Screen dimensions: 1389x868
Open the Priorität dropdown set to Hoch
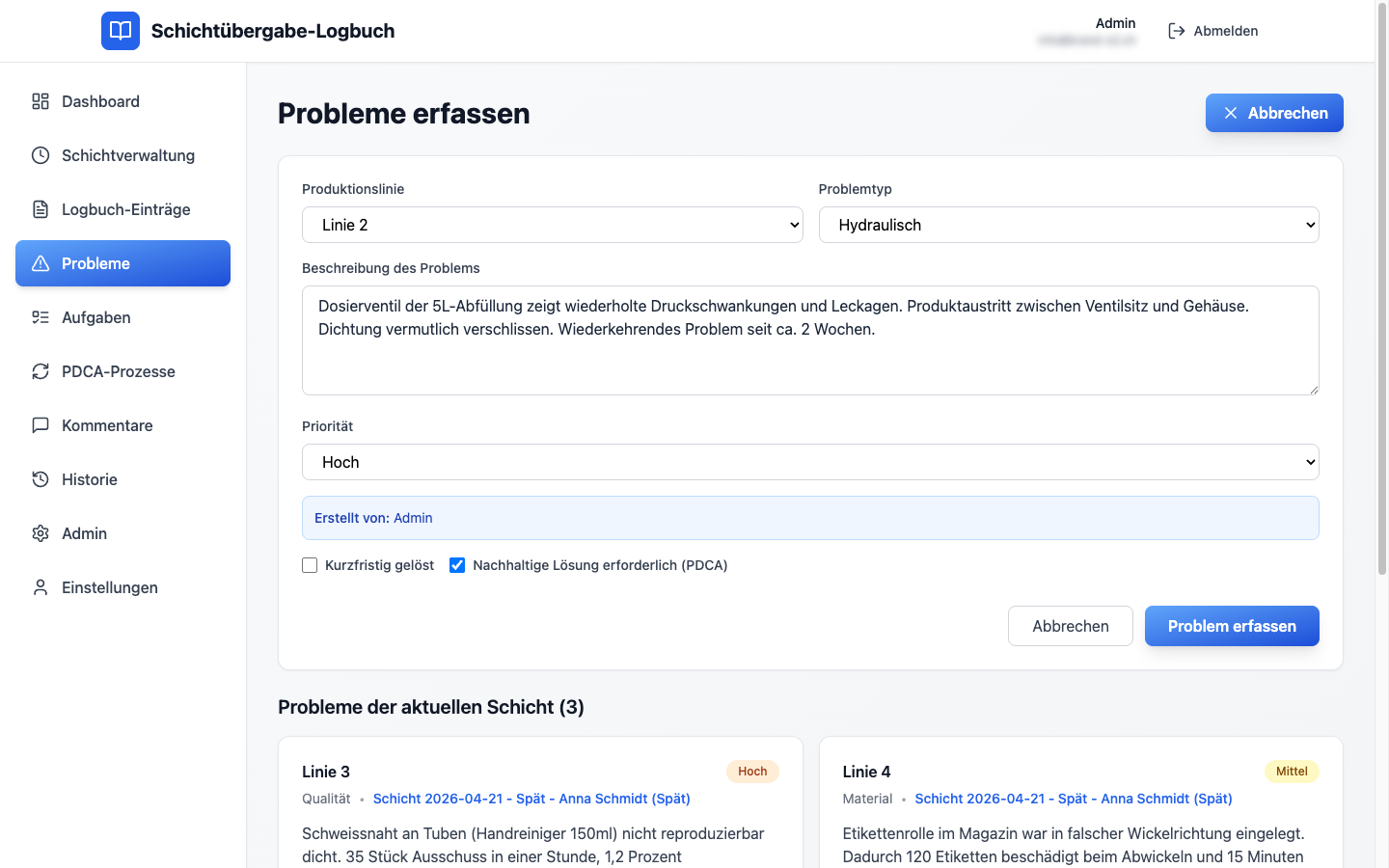tap(810, 462)
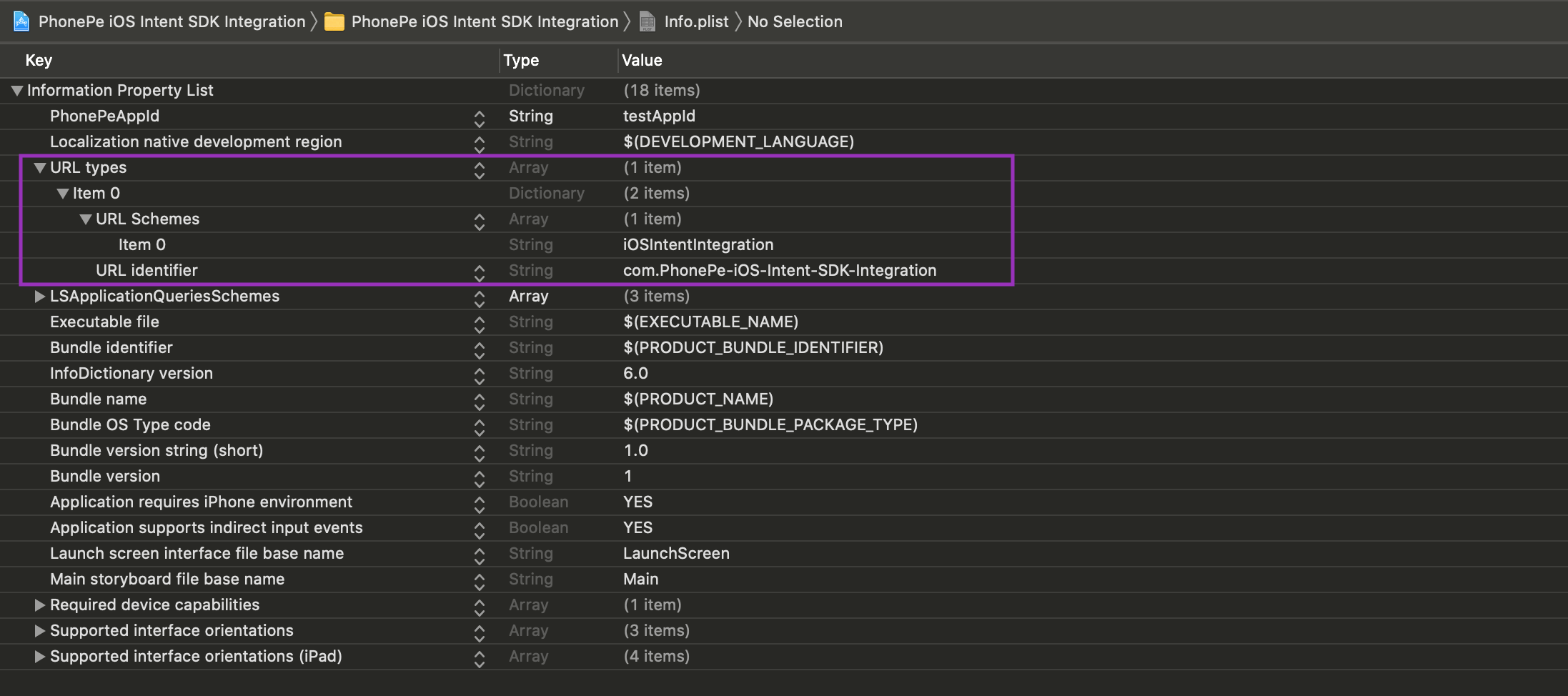Expand Required device capabilities
The width and height of the screenshot is (1568, 696).
pos(40,605)
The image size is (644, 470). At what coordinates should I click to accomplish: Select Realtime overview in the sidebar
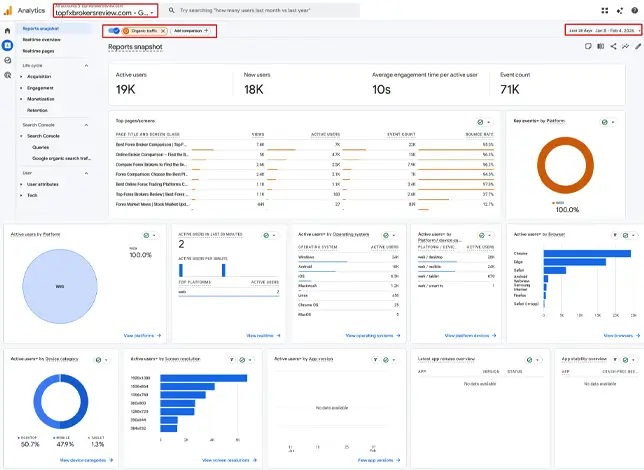coord(42,39)
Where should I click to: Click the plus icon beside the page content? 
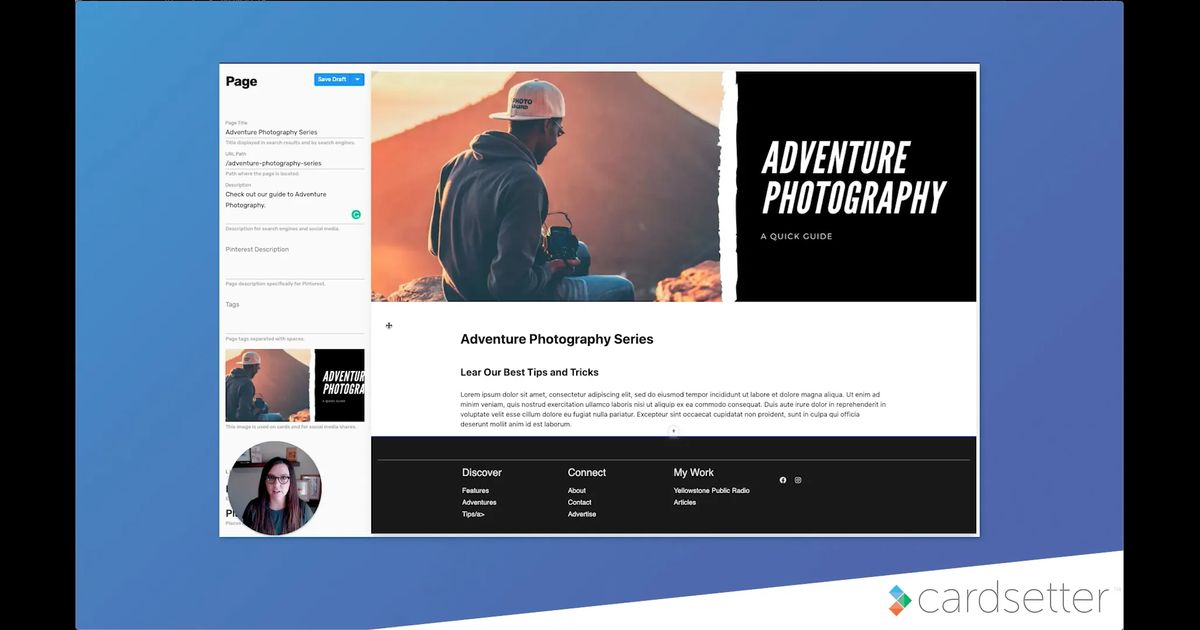click(x=389, y=325)

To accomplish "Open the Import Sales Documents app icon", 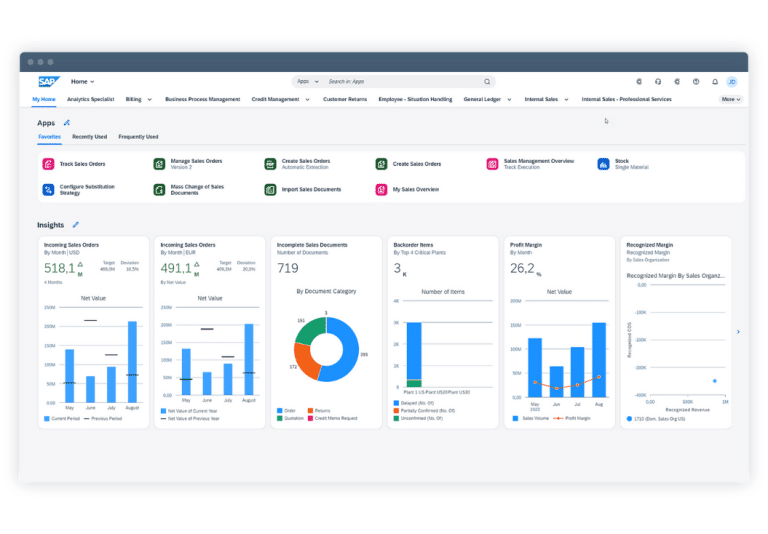I will pyautogui.click(x=270, y=189).
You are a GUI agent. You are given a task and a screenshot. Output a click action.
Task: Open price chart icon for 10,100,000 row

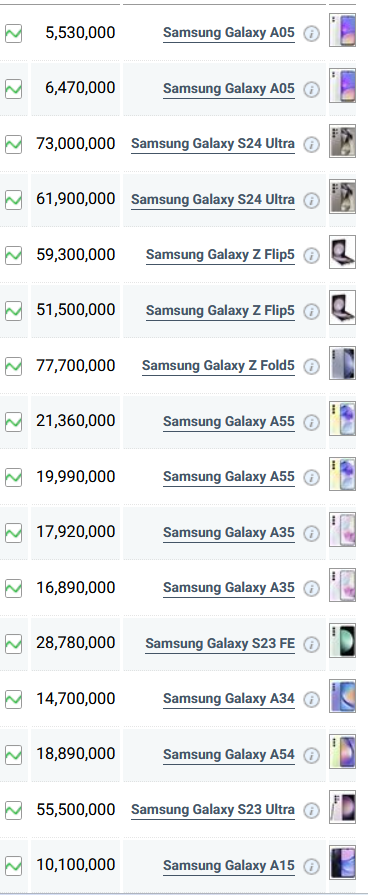pos(13,866)
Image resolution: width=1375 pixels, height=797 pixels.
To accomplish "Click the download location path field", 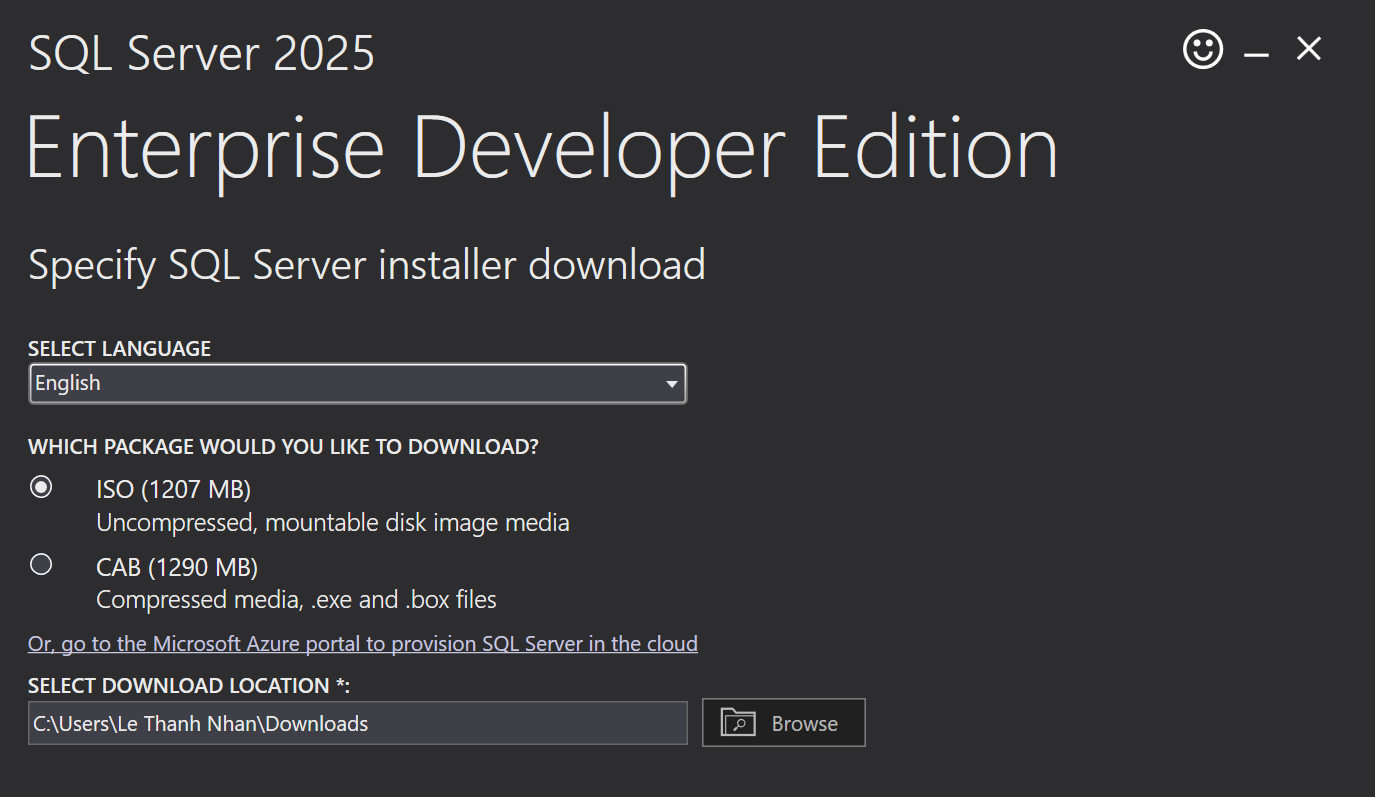I will pyautogui.click(x=357, y=724).
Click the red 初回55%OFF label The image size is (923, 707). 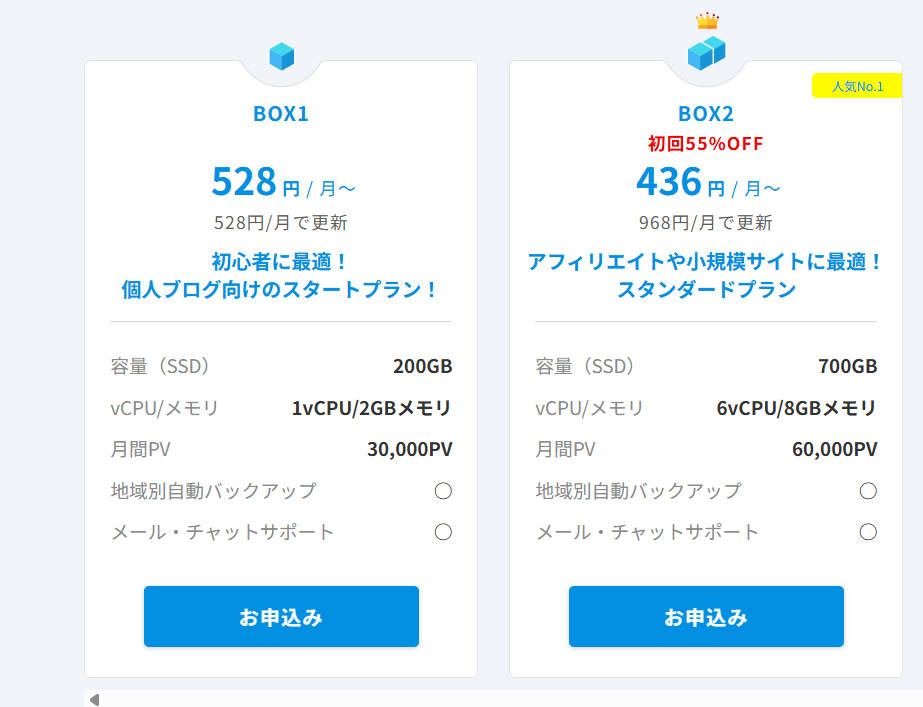tap(706, 144)
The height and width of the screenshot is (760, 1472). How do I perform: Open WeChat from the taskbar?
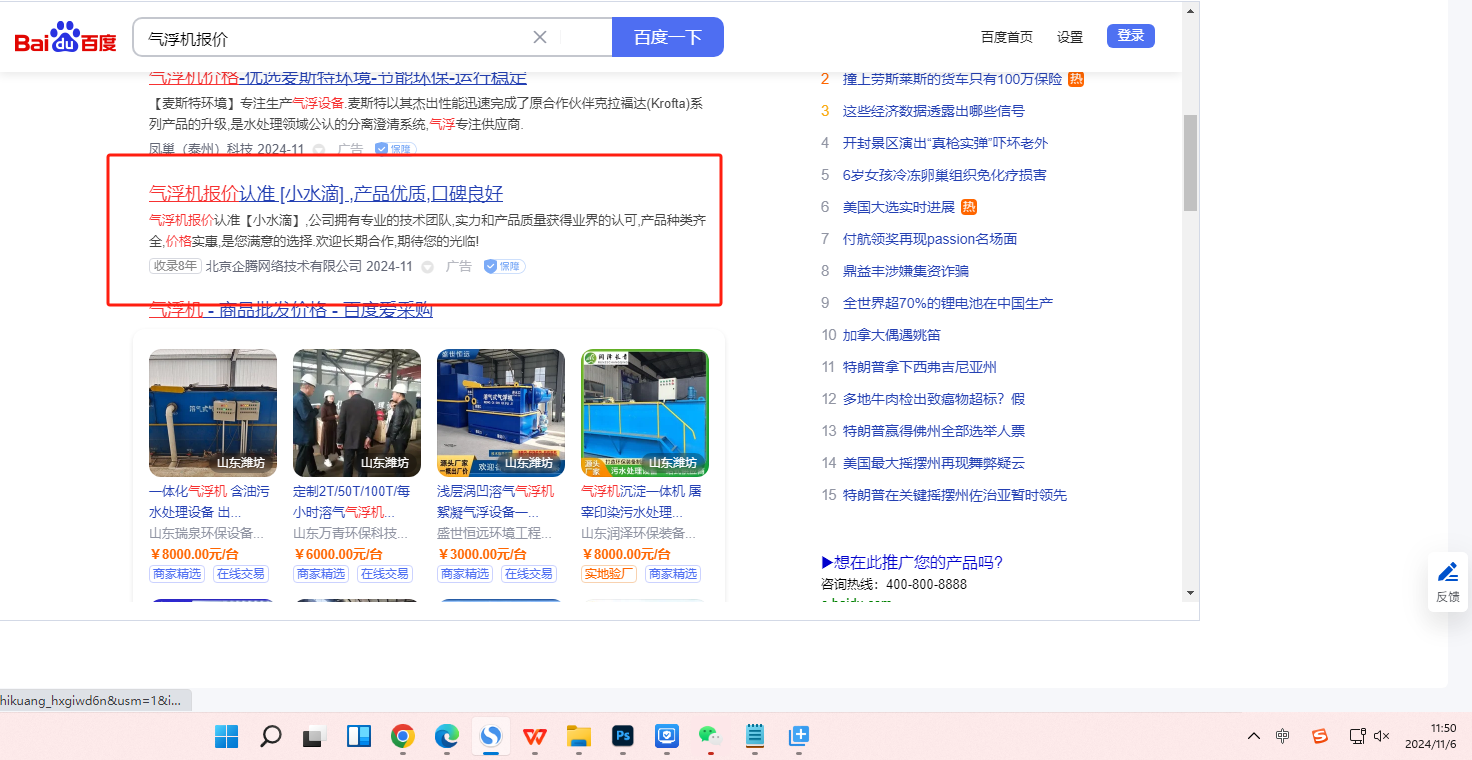tap(710, 737)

★ ★ ★ ★ ★ ★ ★

> _Instructions for the task_
Exactly the lines from the one containing "The height and" to the final line of the entries are wanted; please write them out, both ends included, but not the pictures.

> _Response to this task_
The height and width of the screenshot is (760, 1472). How do I perform: Open WeChat from the taskbar?
tap(710, 737)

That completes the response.